Man-made 'tethered tornadoes' touted as a viable power source


With all the wacky unconventional proposals we've seen people come up with for generating electricity in an environmentally friendly manner, is it really so outrageous to think that giant, man-made tornadoes could be harnessed to power a small city? Well that's exactly the idea being floated around the University of Western Ontario these days, which is currently testing a scale model of retired refinery engineer Louis Michaud's patented vortex engine -- a machine fueled by excess power plant heat that uses the physics of convection inherent in rising air to drive electricity-producing turbines. In its most grandiose realization, the engine (inventor's rendition pictured above) would be 200 meters in diameter and generate a 'clean' (debris-free) tornado stretching 20 kilometers into the sky able to coax 20 megawatts each out of ten independent turbines.
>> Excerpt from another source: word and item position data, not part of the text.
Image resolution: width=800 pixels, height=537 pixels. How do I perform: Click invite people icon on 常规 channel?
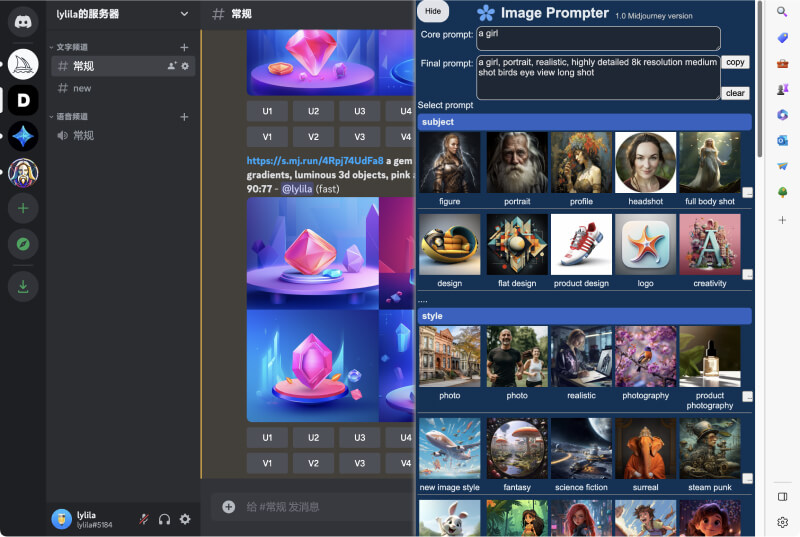click(x=171, y=66)
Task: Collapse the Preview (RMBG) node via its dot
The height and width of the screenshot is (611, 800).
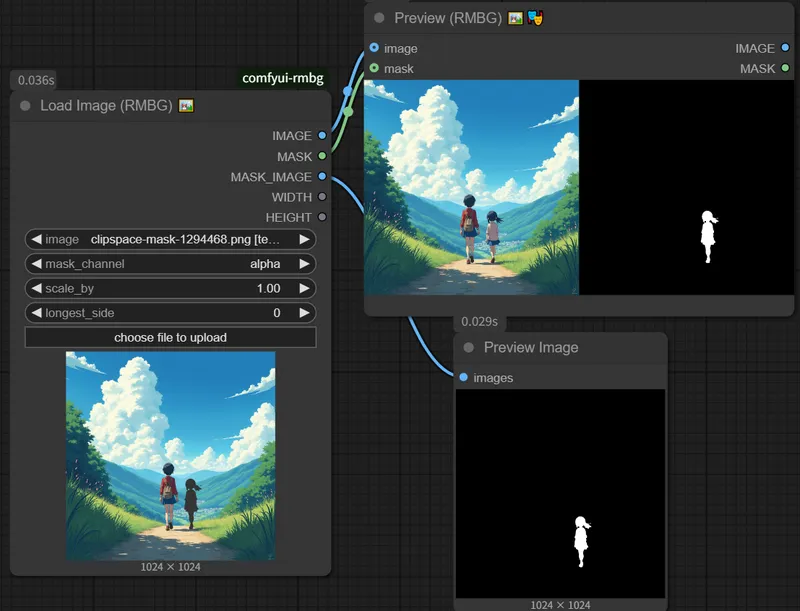Action: [x=379, y=18]
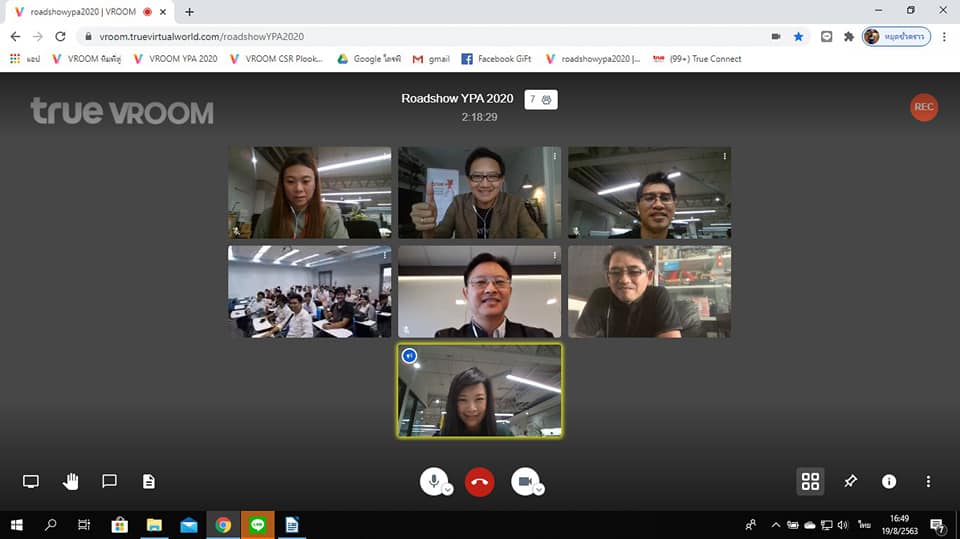
Task: Show meeting info
Action: tap(889, 482)
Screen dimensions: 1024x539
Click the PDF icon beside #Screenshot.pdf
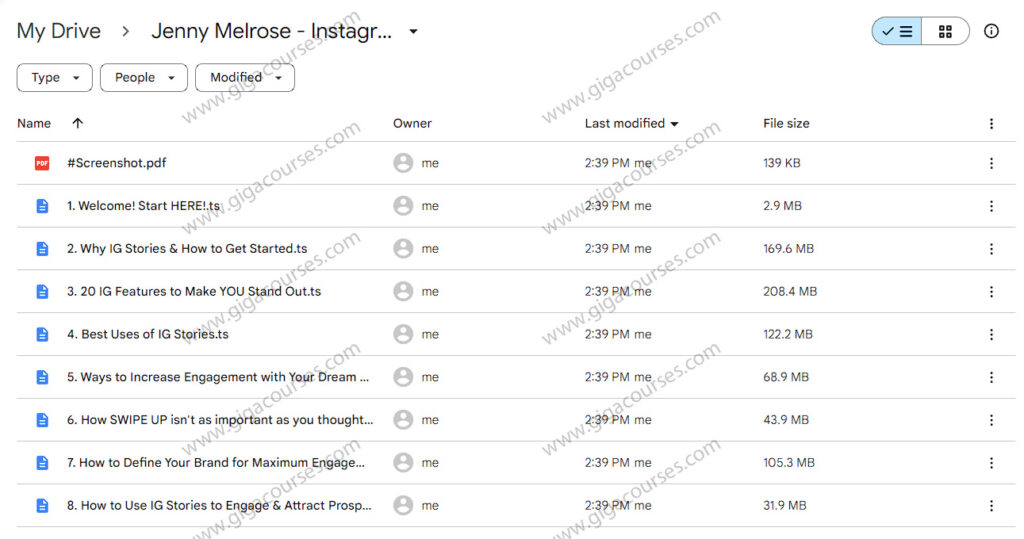pyautogui.click(x=42, y=163)
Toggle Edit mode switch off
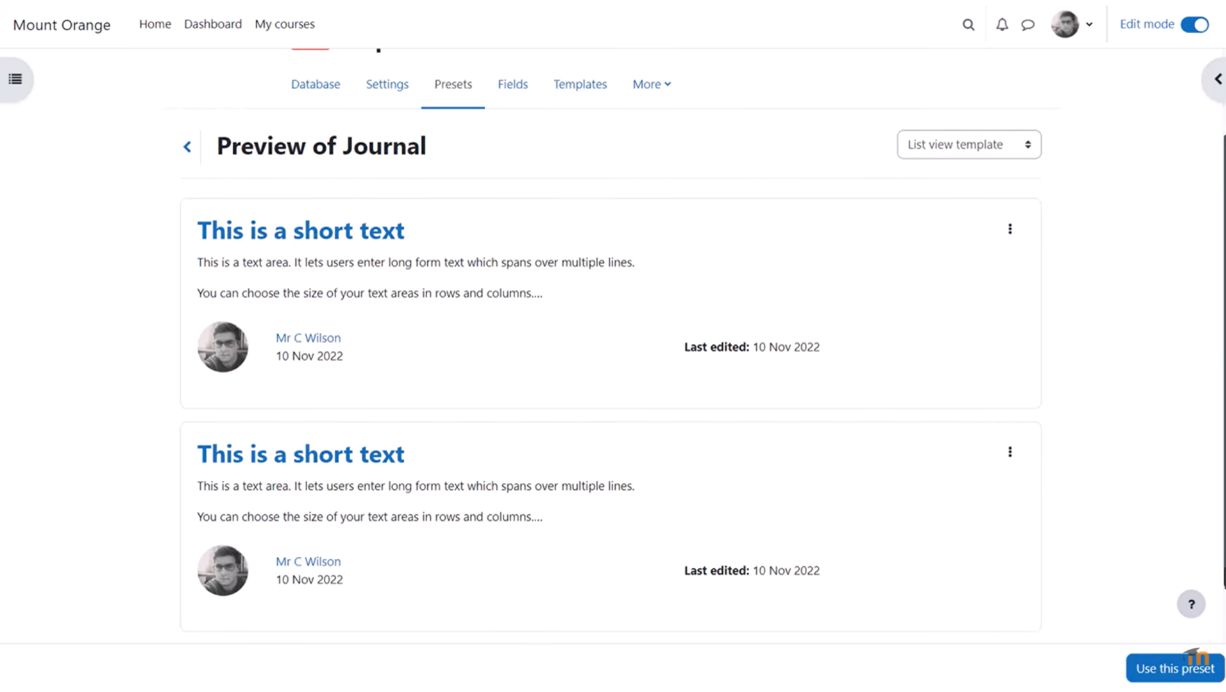Image resolution: width=1226 pixels, height=692 pixels. pyautogui.click(x=1194, y=25)
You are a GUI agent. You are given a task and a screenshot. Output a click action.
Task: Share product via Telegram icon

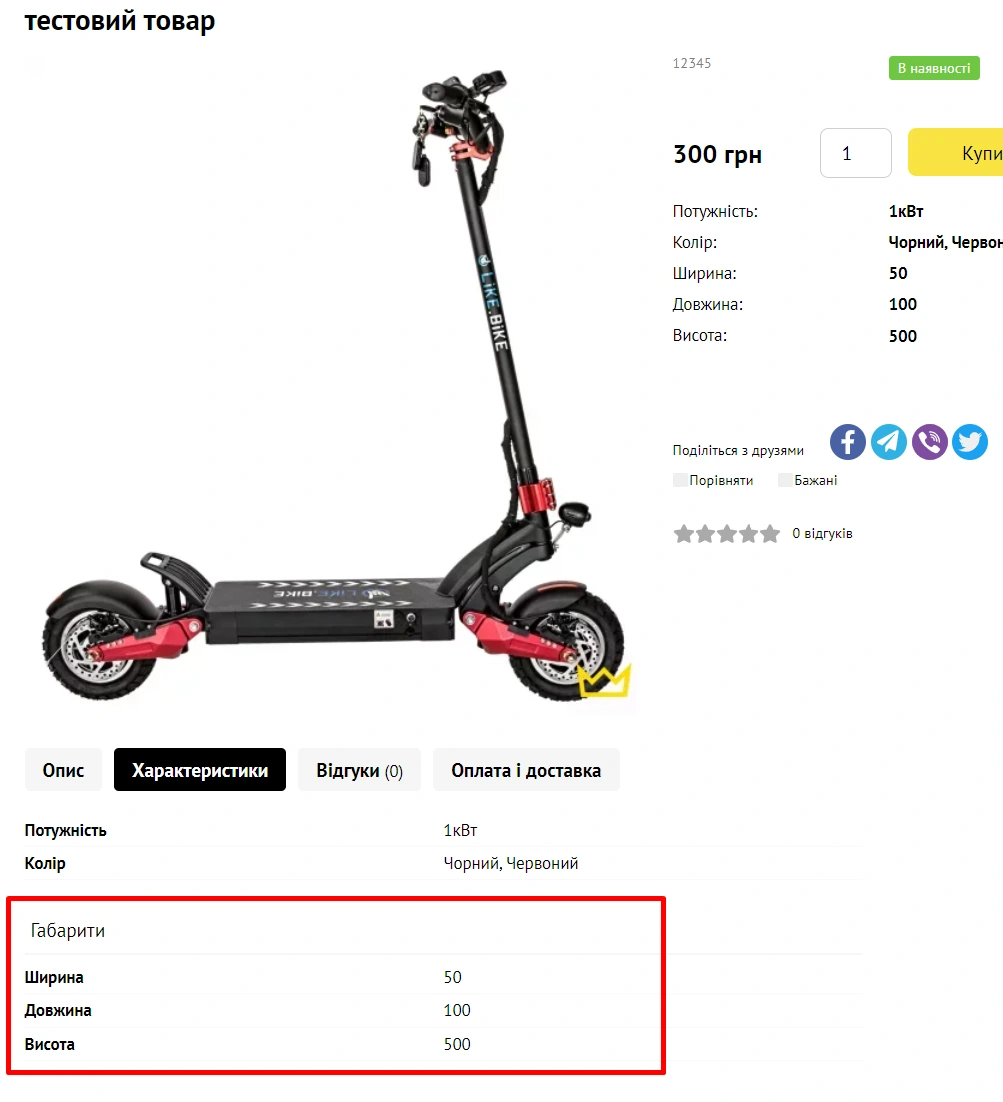[888, 442]
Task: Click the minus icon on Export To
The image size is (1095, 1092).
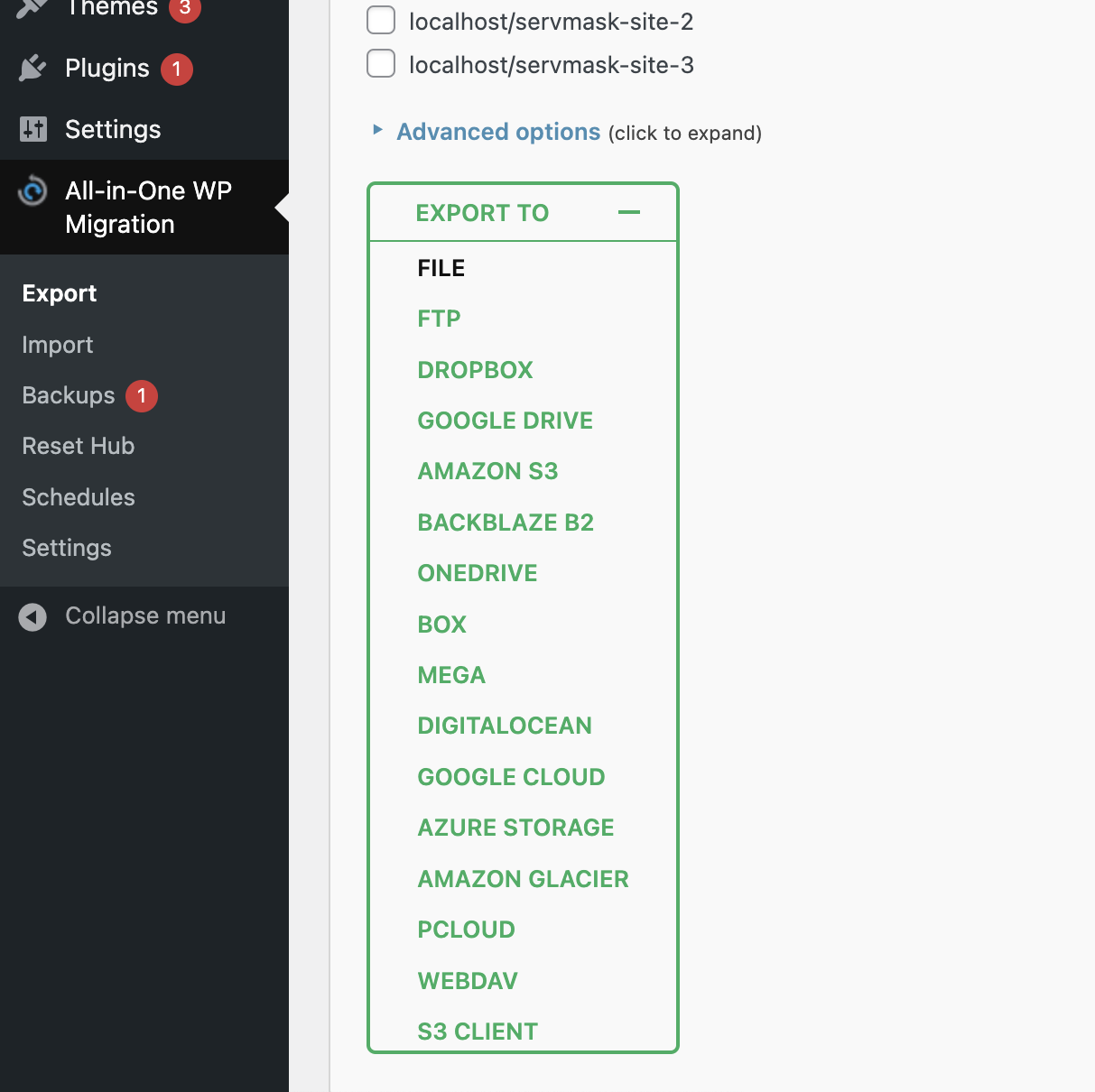Action: [629, 213]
Obviously the main concern about the anticipated $60 million project -- which would reportedly operate at just a quarter of the cost of a coal-based facility, even before taking into account the $20 million saved on a cooling tower by the participating power plant -- is that the tornado could somehow escape its confines and wreak havoc on nearby communities. Still, with all the advantages this scheme seems to offer, we're certainly willing to give it a chance -- after all, a 'malfunctioning vortex engine' is a lot less scary than a potential disaster at one of the many nuke plants dotting our landscape.